We thank in advance people that use `modisfast` for citing it in their work / publication(s). For this, please use the following citation :
> Taconet et al., (2024). modisfast: An R package for fast and efficient access to MODIS, VIIRS and GPM Earth Observation data. Journal of Open Source Software, 9(103), 7343, https://doi.org/10.21105/joss.07343
## Future developments
Future developments of the package may include access to additional data collections from other OPeNDAP servers, and support for a variety of data formats as they become available from data providers through their OPeNDAP servers. Furthermore, the creation of an RShiny application on top of the package is being considered, as a means of further simplifying data access for users with limited coding skills.
## Contributing
All types of contributions are encouraged and valued. For more information, check out our [Contributor Guidelines](https://github.com/ptaconet/modisfast/blob/master/CONTRIBUTING.md).
Please note that the `modisfast` project is released with a [Contributor Code of Conduct](https://contributor-covenant.org/version/2/1/CODE_OF_CONDUCT.html). By contributing to this project, you agree to abide by its terms.
## Acknowledgments
We thank NASA and its partners for making all their Earth science data freely available, and implementing open data access protocols such as OPeNDAP. `modisfast` heavily builds on top of the OPeNDAP, so we thank the non-profit [OPeNDAP, Inc.](https://www.opendap.org/about/) for developing the eponym tool in an open and collaborative way.

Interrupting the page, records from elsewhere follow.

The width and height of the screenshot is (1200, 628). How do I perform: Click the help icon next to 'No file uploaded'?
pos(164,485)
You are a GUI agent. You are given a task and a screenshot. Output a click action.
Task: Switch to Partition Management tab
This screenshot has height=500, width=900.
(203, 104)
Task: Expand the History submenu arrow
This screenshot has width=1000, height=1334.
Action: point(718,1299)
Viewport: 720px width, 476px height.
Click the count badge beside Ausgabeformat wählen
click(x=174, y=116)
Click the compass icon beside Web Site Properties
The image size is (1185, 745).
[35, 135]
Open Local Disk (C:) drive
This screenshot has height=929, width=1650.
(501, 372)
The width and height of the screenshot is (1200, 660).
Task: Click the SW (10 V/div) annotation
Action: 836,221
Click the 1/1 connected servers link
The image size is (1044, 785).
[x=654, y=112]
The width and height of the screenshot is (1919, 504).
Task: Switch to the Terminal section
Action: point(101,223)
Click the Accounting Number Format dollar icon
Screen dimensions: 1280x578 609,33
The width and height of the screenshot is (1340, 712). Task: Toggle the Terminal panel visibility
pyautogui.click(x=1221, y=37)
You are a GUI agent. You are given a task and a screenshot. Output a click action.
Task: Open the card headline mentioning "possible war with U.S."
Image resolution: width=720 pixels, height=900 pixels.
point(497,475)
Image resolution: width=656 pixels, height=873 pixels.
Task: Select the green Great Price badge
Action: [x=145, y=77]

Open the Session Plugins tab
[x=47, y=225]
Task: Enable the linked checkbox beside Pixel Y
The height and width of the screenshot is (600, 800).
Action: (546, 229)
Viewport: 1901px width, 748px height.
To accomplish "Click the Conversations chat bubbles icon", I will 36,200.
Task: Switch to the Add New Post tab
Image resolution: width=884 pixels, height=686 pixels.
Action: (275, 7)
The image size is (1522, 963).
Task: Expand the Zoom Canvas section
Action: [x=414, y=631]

We also thank the contributors that have tested the package, reviewed the documentation and brought valuable feedbacks to improve the package : [Florian de Boissieu](https://github.com/floriandeboissieu), Julien Taconet.
This work has been developed over the course of several research projects (REACT 1, REACT 2, ANORHYTHM and DIV-YOO) funded by Expertise France, the French National Research Agency (ANR), and the French National Research Institute for Sustainable Development (IRD).